What is Transfer Learning?

Transfer learning is a machine learning technique where a model trained on one task is reused as the starting point for a different but related task. Instead of training from scratch, the model transfers knowledge it already learned.

Why It Matters

Transfer learning is why you can fine-tune a powerful LLM on just a few hundred examples of your specific task and get excellent results. It's the economic engine of modern AI: the billions of dollars spent pre-training foundation models create reusable knowledge that millions of downstream users benefit from.

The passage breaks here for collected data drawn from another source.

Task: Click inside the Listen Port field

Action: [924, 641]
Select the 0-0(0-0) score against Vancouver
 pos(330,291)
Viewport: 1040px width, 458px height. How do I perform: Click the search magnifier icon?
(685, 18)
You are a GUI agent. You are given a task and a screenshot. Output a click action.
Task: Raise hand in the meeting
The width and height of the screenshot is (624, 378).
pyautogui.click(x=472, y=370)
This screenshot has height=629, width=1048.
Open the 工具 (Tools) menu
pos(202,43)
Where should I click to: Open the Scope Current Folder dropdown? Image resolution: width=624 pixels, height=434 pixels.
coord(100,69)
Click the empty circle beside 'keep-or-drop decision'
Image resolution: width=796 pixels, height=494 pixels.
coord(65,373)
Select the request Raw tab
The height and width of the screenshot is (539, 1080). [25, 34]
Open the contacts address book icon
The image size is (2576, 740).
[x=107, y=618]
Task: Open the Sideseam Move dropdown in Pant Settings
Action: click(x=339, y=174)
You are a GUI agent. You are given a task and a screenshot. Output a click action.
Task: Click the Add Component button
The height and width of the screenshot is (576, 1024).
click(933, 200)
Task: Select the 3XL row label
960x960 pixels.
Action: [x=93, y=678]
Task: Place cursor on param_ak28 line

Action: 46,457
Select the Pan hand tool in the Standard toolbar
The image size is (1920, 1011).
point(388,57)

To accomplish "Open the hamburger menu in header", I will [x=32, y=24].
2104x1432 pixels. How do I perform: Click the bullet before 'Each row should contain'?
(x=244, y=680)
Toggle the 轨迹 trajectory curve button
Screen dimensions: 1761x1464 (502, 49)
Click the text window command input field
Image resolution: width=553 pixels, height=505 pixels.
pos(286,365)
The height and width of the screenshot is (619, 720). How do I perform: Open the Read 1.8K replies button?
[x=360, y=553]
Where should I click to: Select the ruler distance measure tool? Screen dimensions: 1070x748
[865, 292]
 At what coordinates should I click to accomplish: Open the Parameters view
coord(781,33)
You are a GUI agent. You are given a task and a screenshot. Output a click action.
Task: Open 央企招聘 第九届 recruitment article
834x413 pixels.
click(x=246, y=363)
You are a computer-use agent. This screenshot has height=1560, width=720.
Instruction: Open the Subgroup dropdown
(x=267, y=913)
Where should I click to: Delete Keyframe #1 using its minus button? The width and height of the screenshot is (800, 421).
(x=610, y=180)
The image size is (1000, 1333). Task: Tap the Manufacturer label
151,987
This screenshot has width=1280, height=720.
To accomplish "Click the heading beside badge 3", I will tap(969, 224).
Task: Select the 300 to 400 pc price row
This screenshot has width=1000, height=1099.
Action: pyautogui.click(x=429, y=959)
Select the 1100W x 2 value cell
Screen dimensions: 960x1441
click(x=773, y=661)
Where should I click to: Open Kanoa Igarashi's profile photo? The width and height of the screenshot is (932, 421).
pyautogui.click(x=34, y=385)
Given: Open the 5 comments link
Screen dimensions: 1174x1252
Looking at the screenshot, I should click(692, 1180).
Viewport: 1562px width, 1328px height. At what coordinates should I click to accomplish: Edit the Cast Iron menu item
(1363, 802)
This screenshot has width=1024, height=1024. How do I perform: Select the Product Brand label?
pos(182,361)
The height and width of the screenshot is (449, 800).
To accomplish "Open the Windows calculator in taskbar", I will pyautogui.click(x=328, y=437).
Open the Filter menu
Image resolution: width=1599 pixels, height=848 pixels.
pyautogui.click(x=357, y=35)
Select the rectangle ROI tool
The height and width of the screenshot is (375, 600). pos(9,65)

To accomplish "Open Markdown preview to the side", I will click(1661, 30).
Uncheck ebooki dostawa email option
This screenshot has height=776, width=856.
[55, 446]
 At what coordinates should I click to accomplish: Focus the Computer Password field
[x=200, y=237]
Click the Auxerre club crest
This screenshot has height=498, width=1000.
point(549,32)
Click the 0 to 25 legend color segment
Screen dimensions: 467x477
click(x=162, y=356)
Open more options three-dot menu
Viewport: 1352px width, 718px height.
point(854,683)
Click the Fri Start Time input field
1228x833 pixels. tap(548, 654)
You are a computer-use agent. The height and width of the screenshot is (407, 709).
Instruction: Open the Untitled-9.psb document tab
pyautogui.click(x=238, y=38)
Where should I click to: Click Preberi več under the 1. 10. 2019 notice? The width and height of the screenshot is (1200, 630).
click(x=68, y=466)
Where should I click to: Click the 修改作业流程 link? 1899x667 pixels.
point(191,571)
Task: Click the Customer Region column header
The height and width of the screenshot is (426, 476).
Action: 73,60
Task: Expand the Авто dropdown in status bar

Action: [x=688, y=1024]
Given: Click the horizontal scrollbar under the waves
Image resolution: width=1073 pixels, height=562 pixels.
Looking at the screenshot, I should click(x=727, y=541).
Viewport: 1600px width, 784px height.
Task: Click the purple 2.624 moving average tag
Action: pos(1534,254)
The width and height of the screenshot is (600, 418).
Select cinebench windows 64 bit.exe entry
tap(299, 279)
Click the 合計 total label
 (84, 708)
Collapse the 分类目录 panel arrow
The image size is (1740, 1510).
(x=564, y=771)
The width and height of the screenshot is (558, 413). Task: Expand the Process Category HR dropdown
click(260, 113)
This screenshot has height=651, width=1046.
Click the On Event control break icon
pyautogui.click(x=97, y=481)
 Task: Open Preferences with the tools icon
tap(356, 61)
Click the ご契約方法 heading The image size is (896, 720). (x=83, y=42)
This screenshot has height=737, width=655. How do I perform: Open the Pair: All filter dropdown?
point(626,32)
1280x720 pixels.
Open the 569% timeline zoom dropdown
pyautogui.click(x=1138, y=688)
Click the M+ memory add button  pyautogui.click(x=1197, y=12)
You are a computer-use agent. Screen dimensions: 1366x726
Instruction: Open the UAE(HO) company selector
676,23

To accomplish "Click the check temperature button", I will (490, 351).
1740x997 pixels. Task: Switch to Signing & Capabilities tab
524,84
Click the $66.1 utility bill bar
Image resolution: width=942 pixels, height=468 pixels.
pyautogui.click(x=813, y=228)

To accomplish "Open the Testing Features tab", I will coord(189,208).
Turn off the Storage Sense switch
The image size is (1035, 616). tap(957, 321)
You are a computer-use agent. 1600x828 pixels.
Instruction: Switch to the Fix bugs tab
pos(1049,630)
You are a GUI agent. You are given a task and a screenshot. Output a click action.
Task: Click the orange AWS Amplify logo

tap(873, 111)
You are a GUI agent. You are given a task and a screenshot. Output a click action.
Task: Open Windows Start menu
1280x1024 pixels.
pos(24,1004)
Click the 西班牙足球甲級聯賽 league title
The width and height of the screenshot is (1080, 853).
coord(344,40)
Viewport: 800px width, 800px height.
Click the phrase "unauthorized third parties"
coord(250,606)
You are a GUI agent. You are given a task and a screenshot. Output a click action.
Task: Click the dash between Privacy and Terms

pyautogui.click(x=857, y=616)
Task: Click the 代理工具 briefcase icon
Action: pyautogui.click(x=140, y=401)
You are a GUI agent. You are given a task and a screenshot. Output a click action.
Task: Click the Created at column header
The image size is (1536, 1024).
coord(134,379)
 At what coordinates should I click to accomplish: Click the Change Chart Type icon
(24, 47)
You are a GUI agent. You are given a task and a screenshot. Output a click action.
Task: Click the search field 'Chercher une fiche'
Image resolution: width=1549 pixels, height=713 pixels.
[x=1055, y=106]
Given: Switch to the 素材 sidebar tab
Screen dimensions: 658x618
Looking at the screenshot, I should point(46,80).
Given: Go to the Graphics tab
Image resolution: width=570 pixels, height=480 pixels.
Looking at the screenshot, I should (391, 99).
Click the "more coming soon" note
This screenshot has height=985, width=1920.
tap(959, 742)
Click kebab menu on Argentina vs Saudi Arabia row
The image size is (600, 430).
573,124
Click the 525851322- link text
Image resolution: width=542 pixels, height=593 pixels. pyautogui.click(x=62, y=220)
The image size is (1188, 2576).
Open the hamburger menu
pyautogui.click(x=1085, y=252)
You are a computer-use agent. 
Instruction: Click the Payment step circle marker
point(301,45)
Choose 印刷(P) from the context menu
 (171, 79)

Without transfer learning, every AI application would need its own massive training run.

How It Works

Source task — a model is trained on a large, general dataset (e.g., all of Wikipedia for language, ImageNet for vision).
Knowledge transfer — the trained weights (internal representations) capture general features that apply across tasks: language structure, visual edges, semantic concepts.
Target task — the pre-trained model is adapted to a specific task by:

Fine-tuning all parameters on new data
Freezing most layers and only training a small output head
Prompting (for LLMs) — no weight updates needed
LoRA/PEFT — efficient parameter-efficient fine-tuning

Transfer learning works because early model layers learn generic features (edges, grammar rules) while later layers learn task-specific features. The generic layers transfer well across tasks.

Example

A hospital fine-tunes a pre-trained language model on 500 medical consultation transcripts to build a clinical note summarizer. The model already understands language, grammar, and medical terminology from pre-training — it only needs to learn the specific summarization format.